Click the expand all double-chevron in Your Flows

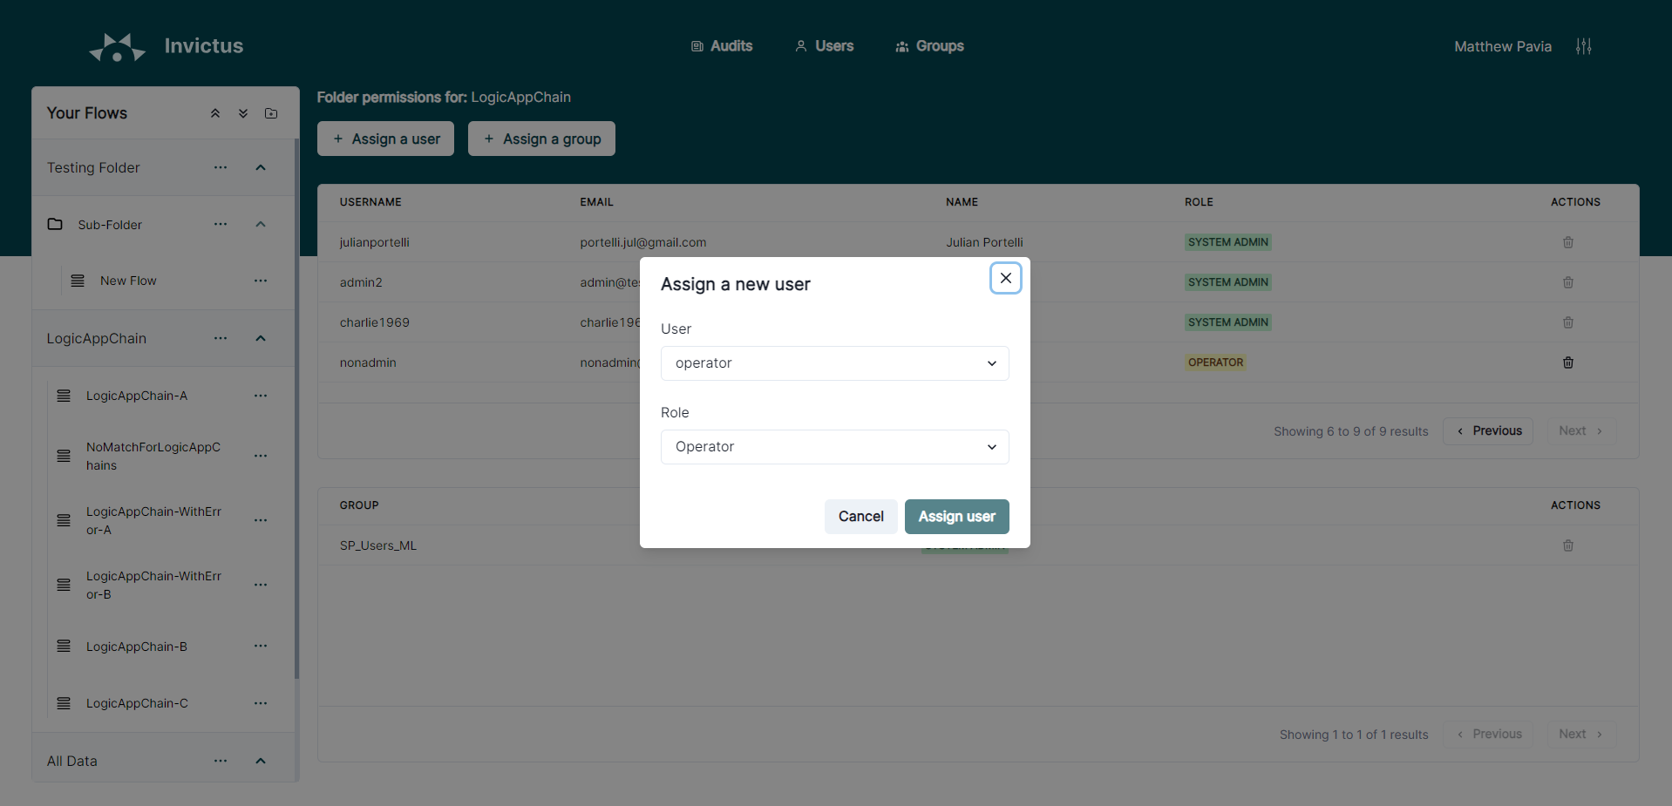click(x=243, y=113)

○ ○ ○

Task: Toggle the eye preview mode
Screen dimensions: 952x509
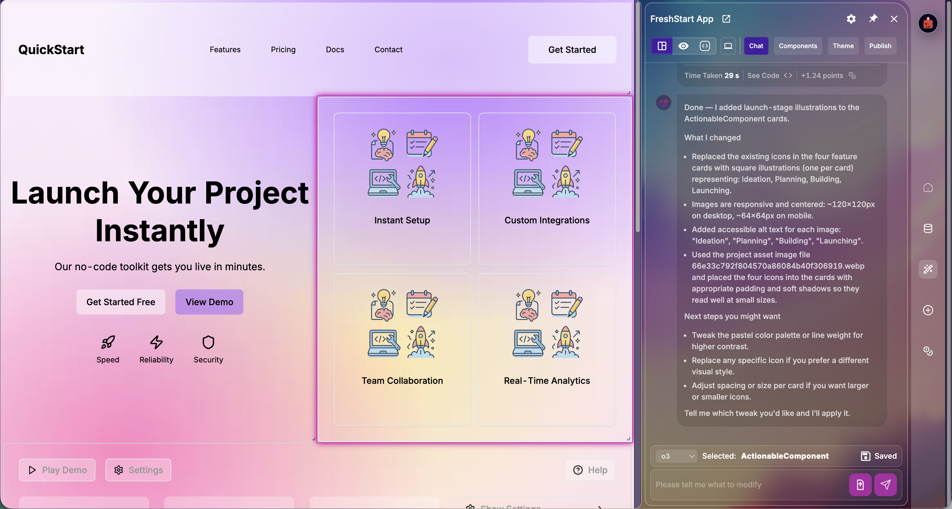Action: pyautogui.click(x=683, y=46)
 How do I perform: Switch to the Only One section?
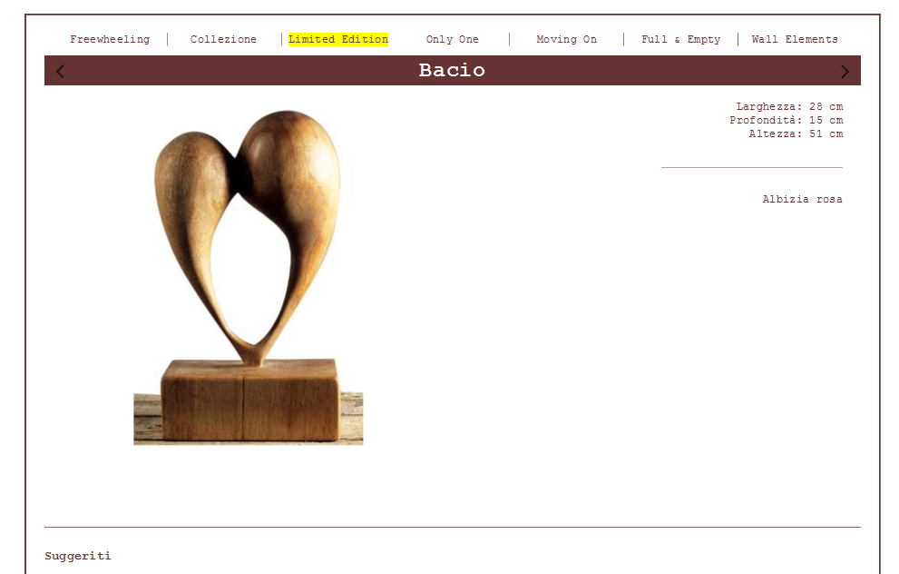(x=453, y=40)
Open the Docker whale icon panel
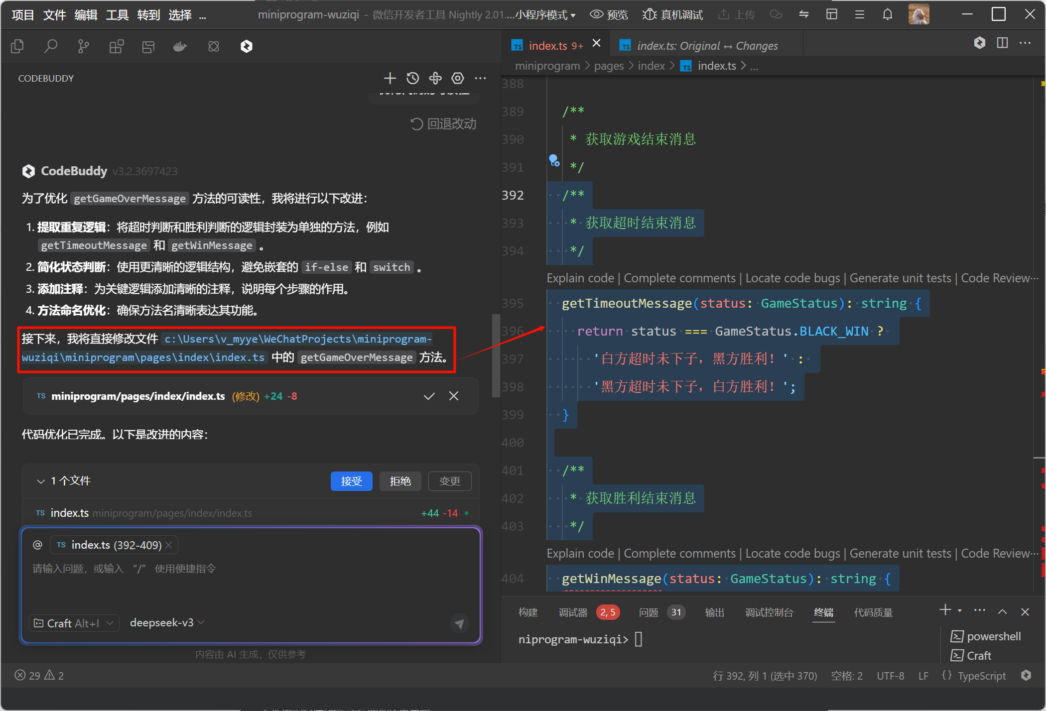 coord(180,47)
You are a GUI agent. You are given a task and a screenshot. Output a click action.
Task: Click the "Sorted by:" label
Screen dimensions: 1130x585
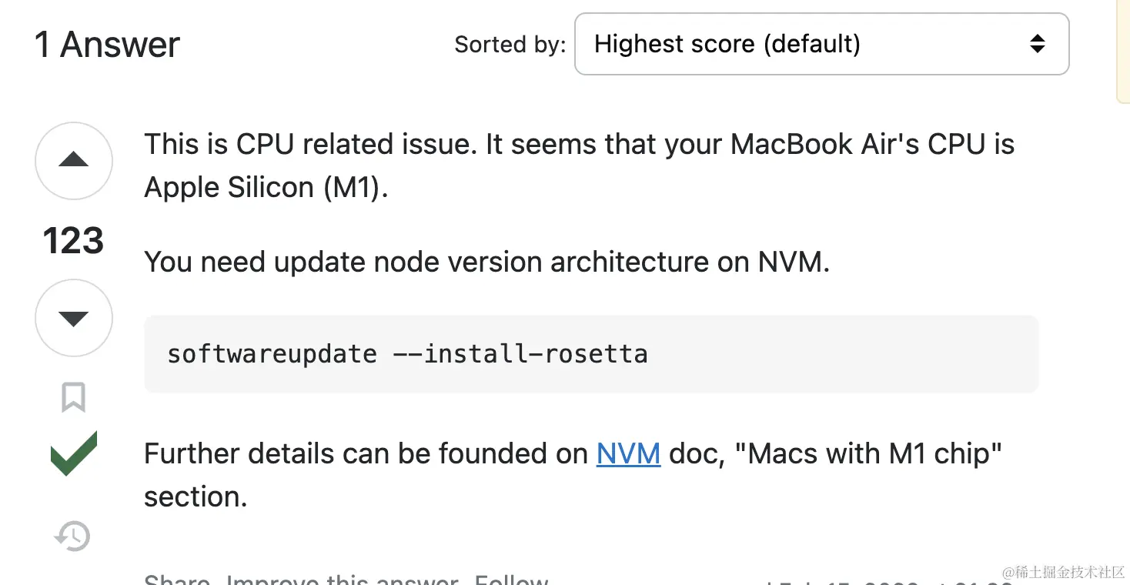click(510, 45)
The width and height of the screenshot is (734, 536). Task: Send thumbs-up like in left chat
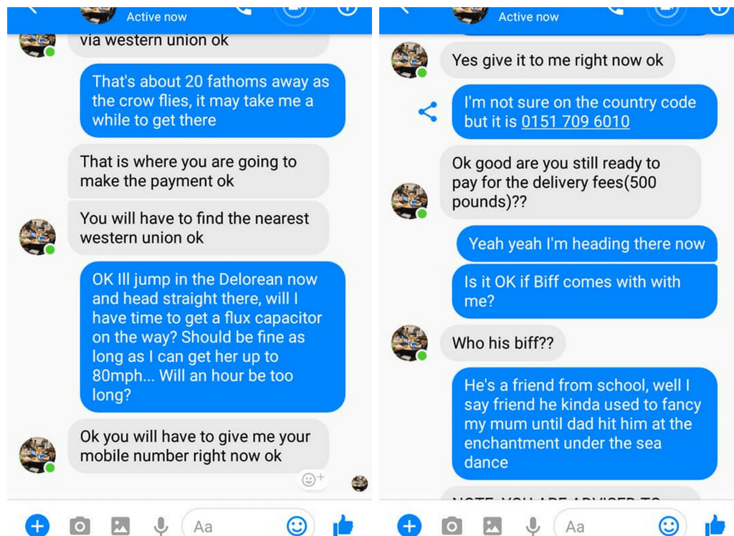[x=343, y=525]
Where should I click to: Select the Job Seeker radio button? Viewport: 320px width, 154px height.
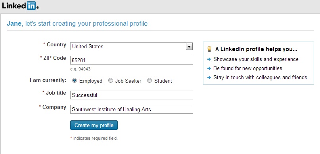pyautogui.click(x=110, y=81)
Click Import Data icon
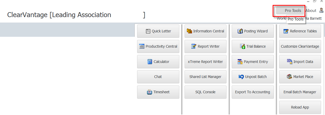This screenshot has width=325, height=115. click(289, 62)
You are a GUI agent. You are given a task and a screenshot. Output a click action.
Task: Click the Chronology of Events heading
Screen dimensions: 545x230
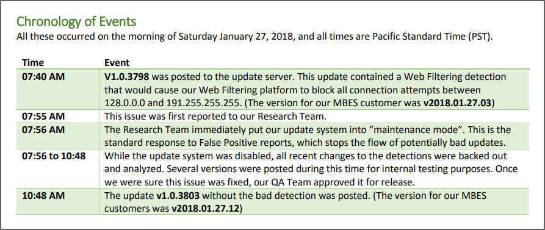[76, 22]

○ ○ ○

* **Goal**:
Copy the entries again, starting at the line that contains "Task: Toggle the eye preview mode" and stopping after the line that contains "pyautogui.click(x=110, y=81)", with the requests included and every click coordinate in the answers raised by 28. Leave out the pictures.

* **Answer to this task**:
Task: Toggle the eye preview mode
Screen dimensions: 952x509
Action: pyautogui.click(x=711, y=74)
 How do I perform: Switch to the Only One section?
(x=481, y=68)
Open the Docker whale icon panel
 coord(208,75)
You are a GUI agent. You are given a task and a screenshot. Output a click action.
Task: Click the "Sorted by:" label
Screen dimensions: 1130x585
click(538, 73)
The width and height of the screenshot is (734, 536). Task: Send thumbs-up like in left chat
[x=371, y=553]
Where should I click to: Select the Job Seeker radio button? Viewport: 320px width, 154px height.
pyautogui.click(x=138, y=109)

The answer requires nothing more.